DIRECTIONS FOR THIS TASK:
Return every entry below exactly as written.
(RECORDS FOR THE TASK begins)
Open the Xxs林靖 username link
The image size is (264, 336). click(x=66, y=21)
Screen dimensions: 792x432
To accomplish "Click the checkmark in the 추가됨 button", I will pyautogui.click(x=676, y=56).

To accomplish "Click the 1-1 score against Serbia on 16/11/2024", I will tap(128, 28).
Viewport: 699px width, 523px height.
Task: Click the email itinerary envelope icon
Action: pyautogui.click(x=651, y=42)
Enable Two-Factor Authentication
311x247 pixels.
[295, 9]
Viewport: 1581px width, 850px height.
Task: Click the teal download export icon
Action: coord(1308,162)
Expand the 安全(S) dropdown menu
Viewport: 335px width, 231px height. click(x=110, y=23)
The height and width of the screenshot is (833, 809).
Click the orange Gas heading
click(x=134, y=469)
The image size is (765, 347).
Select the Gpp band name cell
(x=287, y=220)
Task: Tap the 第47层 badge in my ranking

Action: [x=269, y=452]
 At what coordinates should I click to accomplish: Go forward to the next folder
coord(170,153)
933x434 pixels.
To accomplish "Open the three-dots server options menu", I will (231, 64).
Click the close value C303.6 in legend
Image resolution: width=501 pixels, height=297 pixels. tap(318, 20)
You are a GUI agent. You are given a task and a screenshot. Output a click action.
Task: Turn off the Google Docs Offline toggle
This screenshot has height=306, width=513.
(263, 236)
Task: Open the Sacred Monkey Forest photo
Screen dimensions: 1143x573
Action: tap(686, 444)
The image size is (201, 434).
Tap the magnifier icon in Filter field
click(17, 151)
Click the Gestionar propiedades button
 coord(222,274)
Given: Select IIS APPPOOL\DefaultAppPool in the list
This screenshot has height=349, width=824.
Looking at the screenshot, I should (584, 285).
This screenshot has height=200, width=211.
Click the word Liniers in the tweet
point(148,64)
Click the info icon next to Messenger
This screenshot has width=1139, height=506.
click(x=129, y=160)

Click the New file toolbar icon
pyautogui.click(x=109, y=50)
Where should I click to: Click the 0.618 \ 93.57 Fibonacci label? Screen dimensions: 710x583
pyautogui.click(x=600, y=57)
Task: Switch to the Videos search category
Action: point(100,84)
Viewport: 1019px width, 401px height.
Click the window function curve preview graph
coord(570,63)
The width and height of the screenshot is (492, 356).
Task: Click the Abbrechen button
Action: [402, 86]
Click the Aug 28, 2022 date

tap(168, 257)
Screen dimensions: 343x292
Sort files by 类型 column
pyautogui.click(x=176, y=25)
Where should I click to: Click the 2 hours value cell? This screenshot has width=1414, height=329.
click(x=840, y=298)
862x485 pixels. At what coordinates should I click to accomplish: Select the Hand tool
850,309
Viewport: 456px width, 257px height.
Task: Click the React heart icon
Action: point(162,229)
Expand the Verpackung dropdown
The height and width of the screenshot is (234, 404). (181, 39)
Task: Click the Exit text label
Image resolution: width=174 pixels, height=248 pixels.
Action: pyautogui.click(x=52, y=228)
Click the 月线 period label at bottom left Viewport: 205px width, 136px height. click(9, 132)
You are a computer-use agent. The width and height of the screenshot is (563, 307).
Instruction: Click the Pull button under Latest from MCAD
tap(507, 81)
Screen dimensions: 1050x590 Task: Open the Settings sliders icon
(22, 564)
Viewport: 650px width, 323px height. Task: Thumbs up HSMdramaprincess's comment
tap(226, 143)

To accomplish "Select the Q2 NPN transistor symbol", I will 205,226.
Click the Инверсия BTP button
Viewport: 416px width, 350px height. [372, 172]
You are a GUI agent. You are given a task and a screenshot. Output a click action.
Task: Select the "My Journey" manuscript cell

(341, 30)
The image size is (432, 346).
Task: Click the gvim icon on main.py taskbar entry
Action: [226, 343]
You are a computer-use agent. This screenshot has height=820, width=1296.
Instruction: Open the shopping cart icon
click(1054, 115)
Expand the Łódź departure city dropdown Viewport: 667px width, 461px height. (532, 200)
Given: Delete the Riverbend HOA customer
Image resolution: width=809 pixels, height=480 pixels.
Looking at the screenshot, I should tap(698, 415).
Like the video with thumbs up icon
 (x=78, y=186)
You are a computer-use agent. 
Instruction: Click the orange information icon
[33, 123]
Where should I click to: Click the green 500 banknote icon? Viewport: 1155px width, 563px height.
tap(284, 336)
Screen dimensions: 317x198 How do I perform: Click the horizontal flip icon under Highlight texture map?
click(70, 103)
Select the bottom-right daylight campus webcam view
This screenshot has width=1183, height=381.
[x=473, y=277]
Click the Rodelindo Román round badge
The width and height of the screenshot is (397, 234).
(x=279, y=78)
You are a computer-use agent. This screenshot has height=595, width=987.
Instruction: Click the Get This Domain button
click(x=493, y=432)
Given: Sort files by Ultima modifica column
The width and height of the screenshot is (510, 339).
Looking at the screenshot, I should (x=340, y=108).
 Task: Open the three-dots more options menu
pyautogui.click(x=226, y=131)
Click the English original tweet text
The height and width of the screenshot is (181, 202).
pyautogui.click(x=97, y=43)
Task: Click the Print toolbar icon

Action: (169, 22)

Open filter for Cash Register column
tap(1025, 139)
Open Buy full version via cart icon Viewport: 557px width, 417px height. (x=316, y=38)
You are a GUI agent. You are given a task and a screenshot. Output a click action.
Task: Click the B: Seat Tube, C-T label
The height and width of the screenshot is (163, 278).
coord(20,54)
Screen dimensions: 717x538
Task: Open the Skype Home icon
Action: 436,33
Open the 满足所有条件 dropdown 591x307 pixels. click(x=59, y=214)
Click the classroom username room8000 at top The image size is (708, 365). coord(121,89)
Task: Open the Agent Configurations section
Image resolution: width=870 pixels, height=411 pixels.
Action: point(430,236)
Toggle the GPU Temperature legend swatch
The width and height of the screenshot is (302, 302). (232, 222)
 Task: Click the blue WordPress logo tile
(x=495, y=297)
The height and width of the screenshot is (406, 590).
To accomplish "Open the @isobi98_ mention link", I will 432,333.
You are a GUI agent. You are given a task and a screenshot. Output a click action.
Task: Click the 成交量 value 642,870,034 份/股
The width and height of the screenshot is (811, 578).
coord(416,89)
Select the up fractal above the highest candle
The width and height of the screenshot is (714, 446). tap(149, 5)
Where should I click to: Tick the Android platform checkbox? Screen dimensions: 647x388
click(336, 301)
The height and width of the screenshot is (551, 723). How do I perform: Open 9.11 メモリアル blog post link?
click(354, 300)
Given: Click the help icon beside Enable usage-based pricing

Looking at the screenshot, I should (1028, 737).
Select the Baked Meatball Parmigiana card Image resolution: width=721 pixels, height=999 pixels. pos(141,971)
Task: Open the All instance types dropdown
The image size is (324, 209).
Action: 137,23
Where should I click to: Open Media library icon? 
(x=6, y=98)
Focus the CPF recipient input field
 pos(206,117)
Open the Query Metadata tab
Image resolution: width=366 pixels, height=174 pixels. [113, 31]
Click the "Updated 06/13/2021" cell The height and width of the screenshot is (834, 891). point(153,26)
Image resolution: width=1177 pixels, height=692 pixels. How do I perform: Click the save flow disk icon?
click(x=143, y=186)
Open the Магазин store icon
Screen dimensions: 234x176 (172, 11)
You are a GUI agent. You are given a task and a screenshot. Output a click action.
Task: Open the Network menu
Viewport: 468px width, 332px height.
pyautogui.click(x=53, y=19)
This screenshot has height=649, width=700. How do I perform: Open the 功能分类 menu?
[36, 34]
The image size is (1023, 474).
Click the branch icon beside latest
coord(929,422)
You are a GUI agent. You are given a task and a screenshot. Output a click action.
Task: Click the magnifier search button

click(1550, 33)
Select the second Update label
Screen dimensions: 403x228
(RECORDS FOR THE TASK ends)
COMPLETED TASK:
Open the Xxs林靖 username link
The image size is (264, 336). click(x=66, y=21)
Screen dimensions: 792x432
To accomplish "Click the checkmark in the 추가됨 button", I will pyautogui.click(x=676, y=56).

To accomplish "Click the 1-1 score against Serbia on 16/11/2024", I will tap(128, 28).
Viewport: 699px width, 523px height.
Task: Click the email itinerary envelope icon
Action: pyautogui.click(x=651, y=42)
Enable Two-Factor Authentication
311x247 pixels.
[295, 9]
Viewport: 1581px width, 850px height.
Task: Click the teal download export icon
Action: coord(1308,162)
Expand the 安全(S) dropdown menu
Viewport: 335px width, 231px height. click(x=110, y=23)
The height and width of the screenshot is (833, 809).
Click the orange Gas heading
click(x=134, y=469)
The image size is (765, 347).
Select the Gpp band name cell
(x=287, y=220)
Task: Tap the 第47层 badge in my ranking

Action: [x=269, y=452]
 At what coordinates should I click to accomplish: Go forward to the next folder
coord(170,153)
933x434 pixels.
To accomplish "Open the three-dots server options menu", I will (231, 64).
Click the close value C303.6 in legend
Image resolution: width=501 pixels, height=297 pixels. tap(318, 20)
You are a GUI agent. You are given a task and a screenshot. Output a click action.
Task: Turn off the Google Docs Offline toggle
This screenshot has height=306, width=513.
(263, 236)
Task: Open the Sacred Monkey Forest photo
Screen dimensions: 1143x573
Action: tap(686, 444)
The image size is (201, 434).
Tap the magnifier icon in Filter field
click(17, 151)
Click the Gestionar propiedades button
 coord(222,274)
Given: Select IIS APPPOOL\DefaultAppPool in the list
This screenshot has height=349, width=824.
Looking at the screenshot, I should (584, 285).
This screenshot has height=200, width=211.
Click the word Liniers in the tweet
point(148,64)
Click the info icon next to Messenger
This screenshot has width=1139, height=506.
click(x=129, y=160)

Click the New file toolbar icon
pyautogui.click(x=109, y=50)
Where should I click to: Click the 0.618 \ 93.57 Fibonacci label? Screen dimensions: 710x583
pyautogui.click(x=600, y=57)
Task: Switch to the Videos search category
Action: point(100,84)
Viewport: 1019px width, 401px height.
Click the window function curve preview graph
coord(570,63)
The width and height of the screenshot is (492, 356).
Task: Click the Abbrechen button
Action: [402, 86]
Click the Aug 28, 2022 date

tap(168, 257)
Screen dimensions: 343x292
Sort files by 类型 column
pyautogui.click(x=176, y=25)
Where should I click to: Click the 2 hours value cell? This screenshot has width=1414, height=329.
click(x=840, y=298)
862x485 pixels. At what coordinates should I click to accomplish: Select the Hand tool
850,309
Viewport: 456px width, 257px height.
Task: Click the React heart icon
Action: point(162,229)
Expand the Verpackung dropdown
The height and width of the screenshot is (234, 404). (181, 39)
Task: Click the Exit text label
Image resolution: width=174 pixels, height=248 pixels.
Action: pyautogui.click(x=52, y=228)
Click the 月线 period label at bottom left Viewport: 205px width, 136px height. click(9, 132)
You are a computer-use agent. The width and height of the screenshot is (563, 307).
Instruction: Click the Pull button under Latest from MCAD
tap(507, 81)
Screen dimensions: 1050x590 Task: Open the Settings sliders icon
(22, 564)
Viewport: 650px width, 323px height. Task: Thumbs up HSMdramaprincess's comment
tap(226, 143)

To accomplish "Select the Q2 NPN transistor symbol", I will 205,226.
Click the Инверсия BTP button
Viewport: 416px width, 350px height. [372, 172]
You are a GUI agent. You are given a task and a screenshot. Output a click action.
Task: Select the "My Journey" manuscript cell

(341, 30)
The image size is (432, 346).
Task: Click the gvim icon on main.py taskbar entry
Action: [226, 343]
You are a computer-use agent. This screenshot has height=820, width=1296.
Instruction: Open the shopping cart icon
click(1054, 115)
Expand the Łódź departure city dropdown Viewport: 667px width, 461px height. (532, 200)
Given: Delete the Riverbend HOA customer
Image resolution: width=809 pixels, height=480 pixels.
Looking at the screenshot, I should tap(698, 415).
Like the video with thumbs up icon
 (x=78, y=186)
You are a computer-use agent. 
Instruction: Click the orange information icon
[33, 123]
Where should I click to: Click the green 500 banknote icon? Viewport: 1155px width, 563px height.
tap(284, 336)
Screen dimensions: 317x198 How do I perform: Click the horizontal flip icon under Highlight texture map?
click(70, 103)
Select the bottom-right daylight campus webcam view
This screenshot has width=1183, height=381.
[x=473, y=277]
Click the Rodelindo Román round badge
The width and height of the screenshot is (397, 234).
(x=279, y=78)
You are a computer-use agent. This screenshot has height=595, width=987.
Instruction: Click the Get This Domain button
click(x=493, y=432)
Given: Sort files by Ultima modifica column
The width and height of the screenshot is (510, 339).
Looking at the screenshot, I should (x=340, y=108).
 Task: Open the three-dots more options menu
pyautogui.click(x=226, y=131)
Click the English original tweet text
The height and width of the screenshot is (181, 202).
pyautogui.click(x=97, y=43)
Task: Click the Print toolbar icon

Action: (169, 22)

Open filter for Cash Register column
tap(1025, 139)
Open Buy full version via cart icon Viewport: 557px width, 417px height. (x=316, y=38)
You are a GUI agent. You are given a task and a screenshot. Output a click action.
Task: Click the B: Seat Tube, C-T label
The height and width of the screenshot is (163, 278).
coord(20,54)
Screen dimensions: 717x538
Task: Open the Skype Home icon
Action: 436,33
Open the 满足所有条件 dropdown 591x307 pixels. click(x=59, y=214)
Click the classroom username room8000 at top The image size is (708, 365). coord(121,89)
Task: Open the Agent Configurations section
Image resolution: width=870 pixels, height=411 pixels.
Action: point(430,236)
Toggle the GPU Temperature legend swatch
The width and height of the screenshot is (302, 302). (232, 222)
 Task: Click the blue WordPress logo tile
(x=495, y=297)
The height and width of the screenshot is (406, 590).
To accomplish "Open the @isobi98_ mention link", I will 432,333.
You are a GUI agent. You are given a task and a screenshot. Output a click action.
Task: Click the 成交量 value 642,870,034 份/股
The width and height of the screenshot is (811, 578).
coord(416,89)
Select the up fractal above the highest candle
The width and height of the screenshot is (714, 446). tap(149, 5)
Where should I click to: Tick the Android platform checkbox? Screen dimensions: 647x388
click(336, 301)
The height and width of the screenshot is (551, 723). How do I perform: Open 9.11 メモリアル blog post link?
click(354, 300)
Given: Click the help icon beside Enable usage-based pricing

Looking at the screenshot, I should (1028, 737).
Select the Baked Meatball Parmigiana card Image resolution: width=721 pixels, height=999 pixels. pos(141,971)
Task: Open the All instance types dropdown
The image size is (324, 209).
Action: 137,23
Where should I click to: Open Media library icon? 
(x=6, y=98)
Focus the CPF recipient input field
 pos(206,117)
Open the Query Metadata tab
Image resolution: width=366 pixels, height=174 pixels. [113, 31]
Click the "Updated 06/13/2021" cell The height and width of the screenshot is (834, 891). point(153,26)
Image resolution: width=1177 pixels, height=692 pixels. How do I perform: Click the save flow disk icon?
click(x=143, y=186)
Open the Магазин store icon
Screen dimensions: 234x176 (172, 11)
You are a GUI agent. You are given a task and a screenshot. Output a click action.
Task: Open the Network menu
Viewport: 468px width, 332px height.
pyautogui.click(x=53, y=19)
This screenshot has height=649, width=700. How do I perform: Open the 功能分类 menu?
[36, 34]
The image size is (1023, 474).
Click the branch icon beside latest
coord(929,422)
You are a GUI agent. You are given a task and a screenshot. Output a click action.
Task: Click the magnifier search button

click(1550, 33)
Select the second Update label
Screen dimensions: 403x228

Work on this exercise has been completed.